Il caso del professionista e l’iscrizione alla Gestione separata
Un libero professionista ha affrontato una lunga battaglia legale contro l’Ente Previdenziale, che pretendeva il pagamento di contributi per l’anno 2011. L’Ente aveva proceduto all’iscrizione d’ufficio del lavoratore, ritenendo che la semplice apertura della partita IVA e l’iscrizione all’albo professionale dimostrassero un’attività abituale. Il professionista, tuttavia, aveva percepito un reddito inferiore a cinquemila euro e riteneva ingiusta la pretesa. La vicenda mette in luce i complessi requisiti che regolano l’iscrizione alla Gestione separata per chi svolge attività libero-professionale in modo saltuario.
I presupposti che determinano l’iscrizione alla Gestione separata
L’ordinamento previdenziale italiano mira a garantire una copertura assicurativa universale per ogni attività lavorativa. Per i professionisti iscritti ad albi, l’obbligo di versamento alla cassa di categoria esclude l’iscrizione alla Gestione separata solo se si tratta di un contributo soggettivo, ossia utile a generare una pensione. Il semplice versamento del contributo integrativo, che ha natura solidaristica, non basta a evitare il doppio binario previdenziale. Di conseguenza, chi non raggiunge le soglie minime per l’iscrizione alla cassa professionale può trovarsi obbligato a iscriversi alla gestione dell’INPS, a patto che l’attività sia svolta con il carattere dell’abitualità.
La prova dell’abitualità e il limite dei cinquemila euro
Il punto cruciale della controversia riguarda la definizione di attività abituale. La produzione di un reddito annuo inferiore a cinquemila euro rappresenta un indizio fondamentale che il giudice deve valutare con attenzione. L’Ente Previdenziale non può presumere l’abitualità dell’attività basandosi esclusivamente su elementi formali, come l’iscrizione all’albo o la titolarità attiva della partita IVA. Questi fattori costituiscono semplici indizi che non impongono conclusioni automatiche. Spetta interamente all’istituto previdenziale fornire prove concrete e aggiuntive che dimostrino l’effettivo esercizio continuo della professione. Se mancano ulteriori elementi di supporto, la presenza di un reddito minimo fa presumere la natura meramente occasionale del lavoro, escludendo così l’obbligo contributivo.

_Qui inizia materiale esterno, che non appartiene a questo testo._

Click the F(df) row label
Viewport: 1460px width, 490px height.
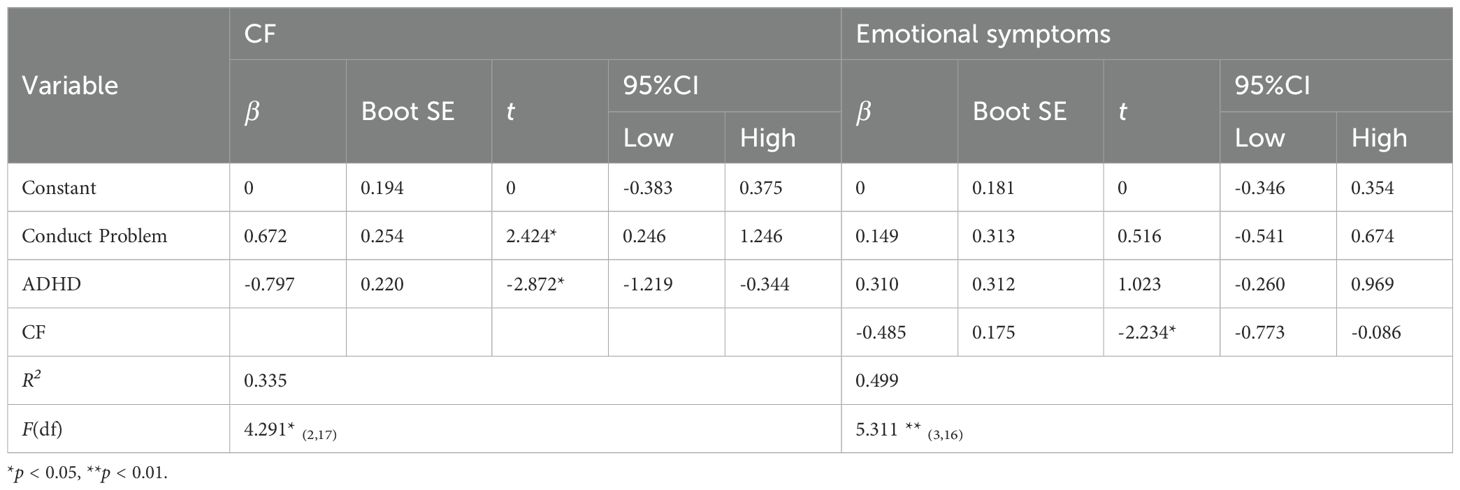pos(40,428)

Le motivazioni della decisione sulla prescrizione del credito
La Suprema Corte ha accolto il ricorso del professionista concentrandosi anche sulla tempestività della richiesta economica. Il termine di prescrizione per i contributi previdenziali è di cinque anni e inizia a decorrere dal momento in cui scade il termine per il pagamento del saldo. Nel caso specifico, la scadenza per il versamento dei contributi relativi all’anno 2011 era fissata al 9 luglio 2012. L’Ente Previdenziale ha notificato la richiesta di pagamento solo il 5 agosto 2017, superando quindi il limite dei cinque anni previsto dalla legge. I giudici hanno chiarito che eventuali proroghe fiscali successive non spostano il termine iniziale se non sono applicabili al contribuente, rendendo la richiesta tardiva e privando l’Ente del diritto di riscuotere le somme. L’atto di interruzione della prescrizione deve essere tempestivo per spiegare i suoi effetti.
Le conclusioni della Cassazione a favore del professionista
La Corte di Cassazione ha annullato la sentenza di appello che dava ragione all’Ente Previdenziale. Le conclusioni dei giudici di legittimità stabiliscono che l’esiguità del reddito sotto i cinquemila euro costituisce un forte indizio di occasionalità che l’Ente deve smentire con prove rigorose. Inoltre, l’accertamento della prescrizione quinquennale chiude definitivamente la possibilità per l’istituto di esigere il pagamento. La causa è stata rinviata alla Corte d’Appello in diversa composizione, la quale dovrà applicare questi principi e rideterminare anche la ripartizione delle spese legali, sollevando il professionista da una pretesa economica ormai estinta. Questa decisione rappresenta una tutela fondamentale per tutti i giovani professionisti che avviano l’attività con guadagni minimi.
Quando un professionista è obbligato a iscriversi alla Gestione separata?
L’obbligo scatta se il professionista svolge un’attività autonoma abituale e non versa contributi soggettivi a una cassa previdenziale privata.
Il reddito sotto i cinquemila euro esclude automaticamente l’iscrizione?
No, ma costituisce un forte indizio di occasionalità dell’attività che l’ente previdenziale deve smentire provando l’effettiva abitualità del lavoro.
Qual è il termine di prescrizione per le pretese contributive dell’INPS?
Il termine è di cinque anni e decorre dalla data di scadenza prevista per il versamento dei contributi previdenziali.